Il est tatoué, ce Chris. Un festivalier. Un cœur tendre, aussi, nourri à la fois de ce qu’il reçut et de ce qui lui a manqué, petit. « On dit que je suis bisounours (il sourit), mais je suis surtout pacifiste à fond, et je crois au dialogue. » Du coup, les heures passées en manif, aux ronds-points, à la cabane, tissées de discussions, sont des heures riches : « On rencontre tant de nouvelles personnes, on essaie de comprendre leur ras-le-bol, leurs difficultés. On n’a pas tous les mêmes, on n’est pas sensibles aux mêmes choses et pourtant on est ensemble. Ça fait bateau de dire ça, mais on est beaucoup à vouloir un monde meilleur, pour notre santé, pour l’environnement. On parle de jardins solidaires et de tout ce qui permettrait d’améliorer l’écologie et nos vies personnelles avec. »

« Ce qui m’offusque c’est que le système général n’est pas équitable. Trop de richesse pour une petite partie, c’est limite sectaire. Un peu comme un oiseau qui lâcherait un morceau de pain, et débrouillez vous avec les miettes. Il faut des gens instruits et cultivés, mais il y a trop de profit là-dedans et aucune empathie. » Chris dit qu’il n’est pas encarté, et qu’il est modéré : « On voit bien dans les gilets jaunes qu’il y a toutes les cultures politiques, ce mouvement n’a pas de parti et c’est aussi sa force. On s’est battu pour ne pas être ramenés à ceci ou cela, mais on ne cherche pas à changer les gens. Chacun peut venir se faire son avis, il verra bien qu’il n’y a pas d’extrêmes qui mènent les autres. »

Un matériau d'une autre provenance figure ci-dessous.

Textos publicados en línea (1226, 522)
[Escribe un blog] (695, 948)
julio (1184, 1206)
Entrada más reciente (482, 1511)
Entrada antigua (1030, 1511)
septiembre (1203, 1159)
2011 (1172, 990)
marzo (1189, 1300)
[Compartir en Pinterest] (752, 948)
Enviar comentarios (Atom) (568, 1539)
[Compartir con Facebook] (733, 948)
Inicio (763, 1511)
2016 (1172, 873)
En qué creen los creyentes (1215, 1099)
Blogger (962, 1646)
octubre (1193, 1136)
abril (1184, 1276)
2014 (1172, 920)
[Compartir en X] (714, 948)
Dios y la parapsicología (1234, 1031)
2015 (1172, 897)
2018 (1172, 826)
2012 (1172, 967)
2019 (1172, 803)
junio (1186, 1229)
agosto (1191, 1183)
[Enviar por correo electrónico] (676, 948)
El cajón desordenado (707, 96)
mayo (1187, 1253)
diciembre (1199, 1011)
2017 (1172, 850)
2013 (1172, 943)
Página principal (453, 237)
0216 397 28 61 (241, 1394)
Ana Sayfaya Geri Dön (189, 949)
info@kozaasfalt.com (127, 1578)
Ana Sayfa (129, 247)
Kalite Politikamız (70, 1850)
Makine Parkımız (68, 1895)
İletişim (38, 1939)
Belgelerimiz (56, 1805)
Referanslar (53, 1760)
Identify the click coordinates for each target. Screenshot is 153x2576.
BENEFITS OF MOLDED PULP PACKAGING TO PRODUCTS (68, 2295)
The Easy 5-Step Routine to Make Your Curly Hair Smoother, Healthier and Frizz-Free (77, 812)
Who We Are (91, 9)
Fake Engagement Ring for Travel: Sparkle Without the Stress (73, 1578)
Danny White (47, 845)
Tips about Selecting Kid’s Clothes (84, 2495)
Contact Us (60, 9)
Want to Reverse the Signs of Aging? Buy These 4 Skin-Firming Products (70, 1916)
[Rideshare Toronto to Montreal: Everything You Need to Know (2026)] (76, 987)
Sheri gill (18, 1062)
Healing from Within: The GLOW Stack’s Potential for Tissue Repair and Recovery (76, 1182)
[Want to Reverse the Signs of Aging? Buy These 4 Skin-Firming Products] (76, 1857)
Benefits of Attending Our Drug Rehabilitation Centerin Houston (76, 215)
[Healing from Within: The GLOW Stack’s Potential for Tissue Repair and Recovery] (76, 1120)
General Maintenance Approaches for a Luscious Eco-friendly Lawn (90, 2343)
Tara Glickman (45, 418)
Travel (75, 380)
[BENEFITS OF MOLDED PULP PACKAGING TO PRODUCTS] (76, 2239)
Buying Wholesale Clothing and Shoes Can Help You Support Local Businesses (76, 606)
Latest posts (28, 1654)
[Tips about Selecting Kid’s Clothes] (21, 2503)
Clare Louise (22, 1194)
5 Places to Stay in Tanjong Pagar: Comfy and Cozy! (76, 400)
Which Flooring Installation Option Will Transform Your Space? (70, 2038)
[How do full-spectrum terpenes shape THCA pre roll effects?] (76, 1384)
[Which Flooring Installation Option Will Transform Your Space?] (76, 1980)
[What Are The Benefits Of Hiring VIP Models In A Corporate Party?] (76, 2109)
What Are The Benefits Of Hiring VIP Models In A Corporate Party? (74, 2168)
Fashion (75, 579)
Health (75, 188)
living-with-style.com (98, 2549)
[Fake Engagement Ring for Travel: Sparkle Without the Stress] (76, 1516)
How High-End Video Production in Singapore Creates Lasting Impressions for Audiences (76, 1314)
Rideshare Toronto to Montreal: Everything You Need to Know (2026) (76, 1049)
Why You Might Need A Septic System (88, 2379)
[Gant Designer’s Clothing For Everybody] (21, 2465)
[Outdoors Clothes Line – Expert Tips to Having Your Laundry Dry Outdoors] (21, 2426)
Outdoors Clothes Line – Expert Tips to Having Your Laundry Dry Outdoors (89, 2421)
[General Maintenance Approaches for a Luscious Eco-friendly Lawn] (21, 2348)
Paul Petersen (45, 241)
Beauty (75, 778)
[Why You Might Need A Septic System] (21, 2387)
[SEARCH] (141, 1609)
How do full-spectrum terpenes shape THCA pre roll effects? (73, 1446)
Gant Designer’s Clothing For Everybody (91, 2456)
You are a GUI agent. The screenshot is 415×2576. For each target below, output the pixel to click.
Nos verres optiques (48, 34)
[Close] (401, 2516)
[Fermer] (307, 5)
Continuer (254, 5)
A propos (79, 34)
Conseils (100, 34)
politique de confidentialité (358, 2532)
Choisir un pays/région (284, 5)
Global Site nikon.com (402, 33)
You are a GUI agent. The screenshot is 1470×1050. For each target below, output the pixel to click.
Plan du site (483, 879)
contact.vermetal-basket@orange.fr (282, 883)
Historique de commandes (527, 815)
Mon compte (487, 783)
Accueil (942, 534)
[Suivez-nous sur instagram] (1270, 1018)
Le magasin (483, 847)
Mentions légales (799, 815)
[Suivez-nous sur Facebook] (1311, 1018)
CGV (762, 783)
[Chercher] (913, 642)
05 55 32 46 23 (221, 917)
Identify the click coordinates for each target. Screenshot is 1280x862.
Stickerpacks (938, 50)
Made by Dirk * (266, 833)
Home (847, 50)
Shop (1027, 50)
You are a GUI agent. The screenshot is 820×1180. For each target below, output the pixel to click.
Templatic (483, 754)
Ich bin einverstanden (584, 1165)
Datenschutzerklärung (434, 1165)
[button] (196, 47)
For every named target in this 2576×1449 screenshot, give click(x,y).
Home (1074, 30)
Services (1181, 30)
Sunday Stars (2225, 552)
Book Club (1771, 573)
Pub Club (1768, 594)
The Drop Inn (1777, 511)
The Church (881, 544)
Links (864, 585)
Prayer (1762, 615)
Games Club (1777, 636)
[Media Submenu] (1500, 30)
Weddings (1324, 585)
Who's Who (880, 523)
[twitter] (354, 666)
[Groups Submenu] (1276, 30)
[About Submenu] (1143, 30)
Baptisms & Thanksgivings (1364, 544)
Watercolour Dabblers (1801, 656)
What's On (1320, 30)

« Depuis le début de l’entretien, vous voyez, j’ai pas cité Macron une seule fois. C’est pas lui qui a foutu la merde en 18 mois, ça vient de loin. Mais c’est vrai aussi qu’on n’a plus confiance. Pour la plupart on est des gens qui travaillent, qui ont une famille, mais c’est comme si on n’avait rien à perdre, parce qu’on est arrivé à une limite : beaucoup ne peuvent plus absorber les hausses de tout, les règles absurdes qui nous coûtent de l’argent et qui finalement rendent le quotidien plus dur, et donc la vie plus dure, alors qu’on est dans un pays qui a ses richesses. Alors on veut bien changer de façon de vivre, nous adapter aux changements inévitables, mais pas que nous : tout le monde, les riches et les gouvernants aussi. Oui, on veut que l’ordre établi change, mais par infusion, par diffusion, pas avec brutalité. C’est pour ça qu’on prend le temps, qu’on est dans la durée, le mouvement est loin de s’arrêter. »

Chris n’aime pas l’expression « faire prendre conscience », il préfère « s’ouvrir aux autres », il pense que « c’est comme ça qu’on avancera. » Il a voté pour l’action « maraude » sur Chalon, une sortie soupe/biscuits/vêtements/échanges les soirs où le SAMU social ne passe pas. La collecte préalable de vêtements chauds, mais aussi de jouets - « ma fille de 4 ans a trié ses peluches, pour en donner » -, a eu un succès immédiat. En bas du tract qui appelait aux dons : « Rhabillons le peuple mis à nu ».